▶ **EXCERPTED TEXT**
- - -

Magazzino’s new exhibit joins three influential artists

Artists’ influences on their peers — whether overt or subliminal, intended or happenstance — occur naturally. The latest exhibit at Magazzino Italian Art in Philipstown exemplifies this, using works from three conceptual artists to highlight the connections made from their affinities.

Mel Bochner is the sole American in the trio and the curator of the show, which runs through Jan. 11. The others are Alighiero Boetti, an Italian who died in 1994, and Lucio Fontana, an Argentine-Italian who died in 1968.

“It’s amazing seeing the work in conversation with each other,” says Juliet Vincente, who manages programs and external affairs for Magazzino.

Bochner and other conceptual artists who came of age during the 1960s and 1970s were “part of a group of people who started disassociating themselves from the way we think of artists making a painting,” says Vincente. “They were thinking about the object, and what it meant when painting itself wasn’t necessarily the most important thing in that object.”

Although Bochner is a painter, “his intention is to give you an experience that it is completely your own; to take the emphasis away from the artist and put it on the experience,” Vincente says. “He wants you to use your own objective knowledge to decode it. He started playing with words and measurement, putting a quantity to something abstract.”

Detail from “Teresa Giancarlo Carlotta Beatrice,” by Alighiero Boetti
Detail from “Teresa Giancarlo Carlotta Beatrice,” by Alighiero Boetti

In doing this, Bochner broke away from earlier Abstract Expressionism, drawn more to semiotic representation, or how depiction of language and objects generates and translates into meaning. In his paintings, a word is repeated, or synonyms follow it, or a phrase is translated.

“By putting it in a painting he’s trying to unpack what the word means, or if it even has any meaning; he’s prompting people to think about things they take for granted,” says Vincente. “A word is also an abstract painting — a symbol that represents something else, two different worlds.”

Bochner first found success in Italy; his first major show, in Turin, was curated by Gian Enzo Sperone, who is considered the father of Arte Povera, which is a Magazzino focus.

- - -

▶ **DATA LINES**
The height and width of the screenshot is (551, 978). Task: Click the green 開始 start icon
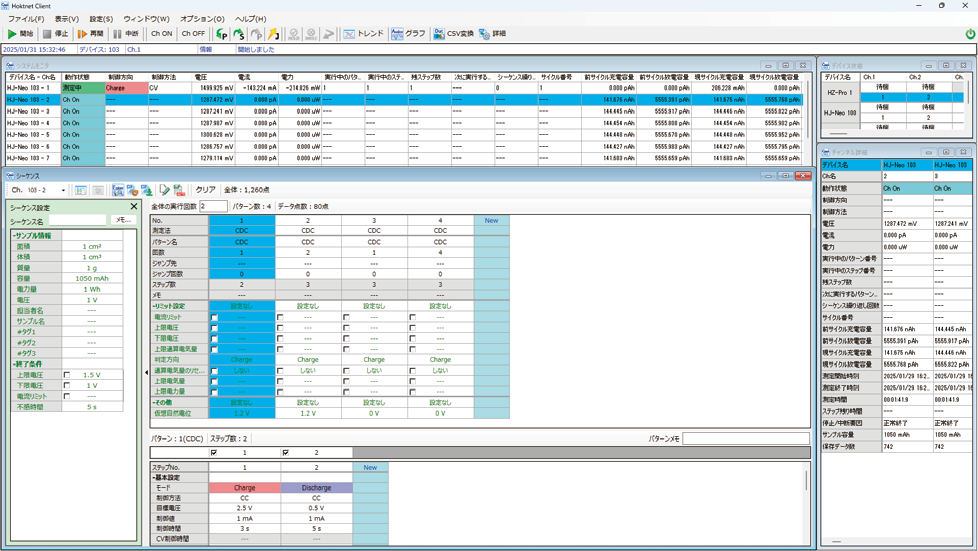pyautogui.click(x=12, y=34)
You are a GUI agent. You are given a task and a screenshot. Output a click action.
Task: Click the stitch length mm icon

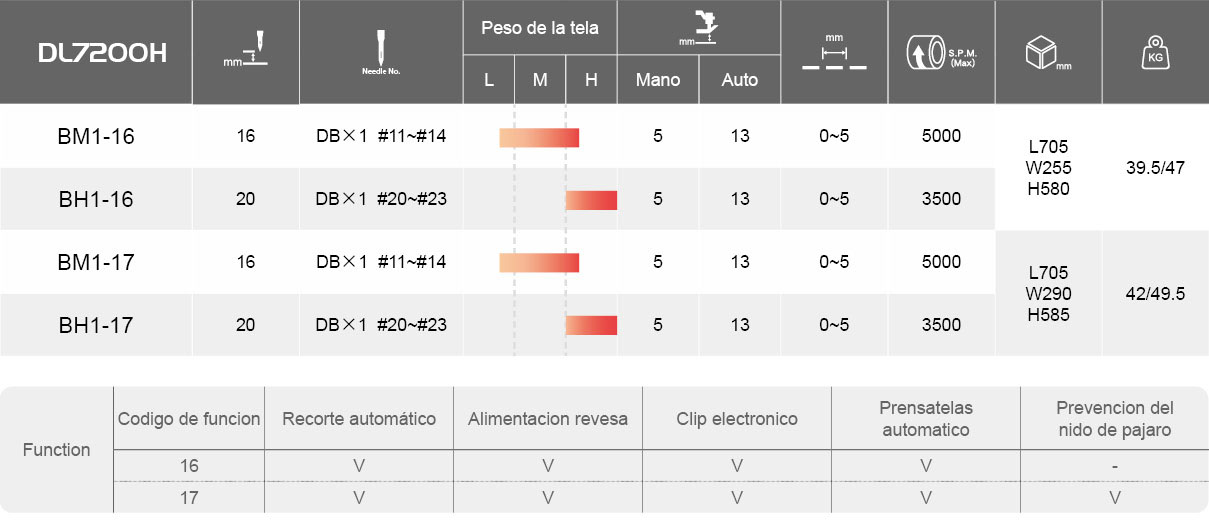(834, 54)
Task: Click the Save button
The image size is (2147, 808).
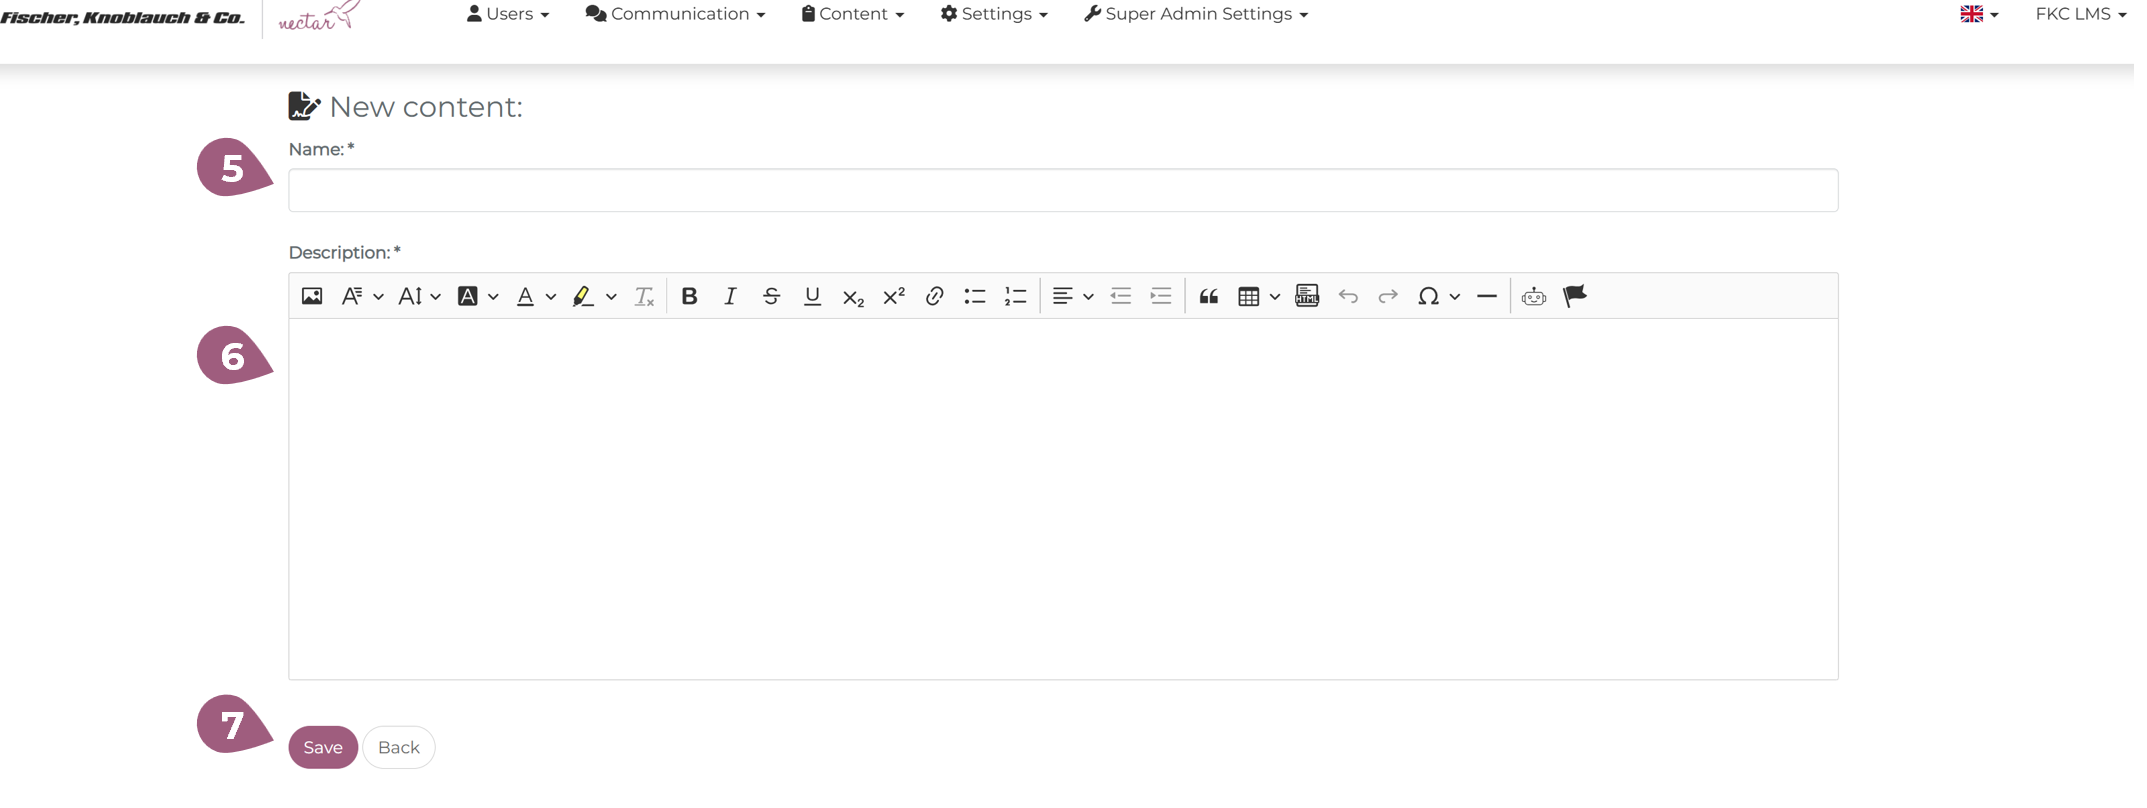Action: coord(323,747)
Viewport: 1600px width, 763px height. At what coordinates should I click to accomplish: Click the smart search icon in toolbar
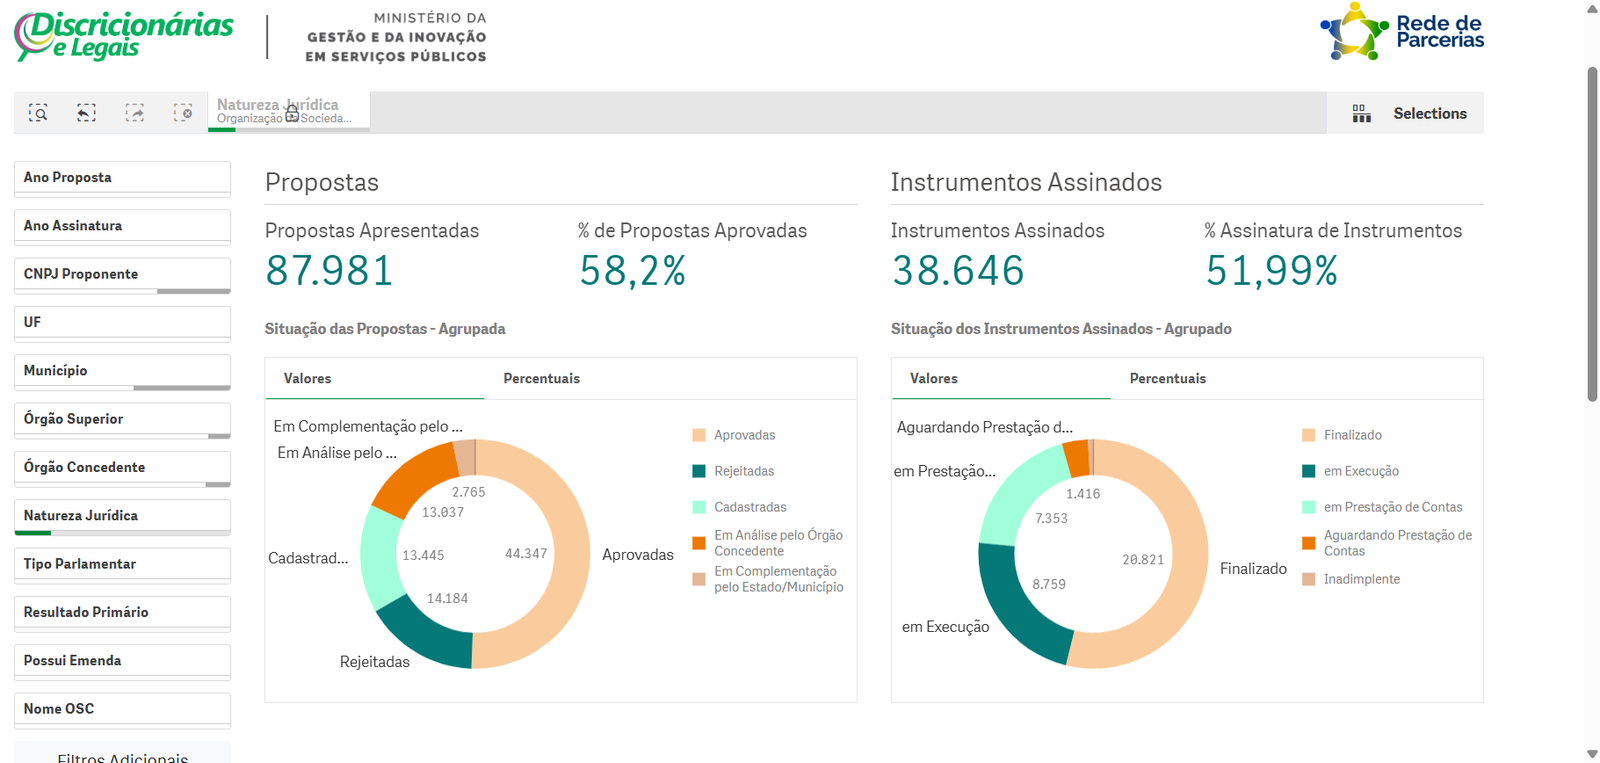click(38, 113)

- - -

▶ **STATED PROBLEM**
According to the article on Magazzino's new exhibit, in which city was Mel Bochner's first major show held? These rows are separate from the article on Magazzino's exhibit and have no link to it.

▶ **WRITTEN ANSWER**
Turin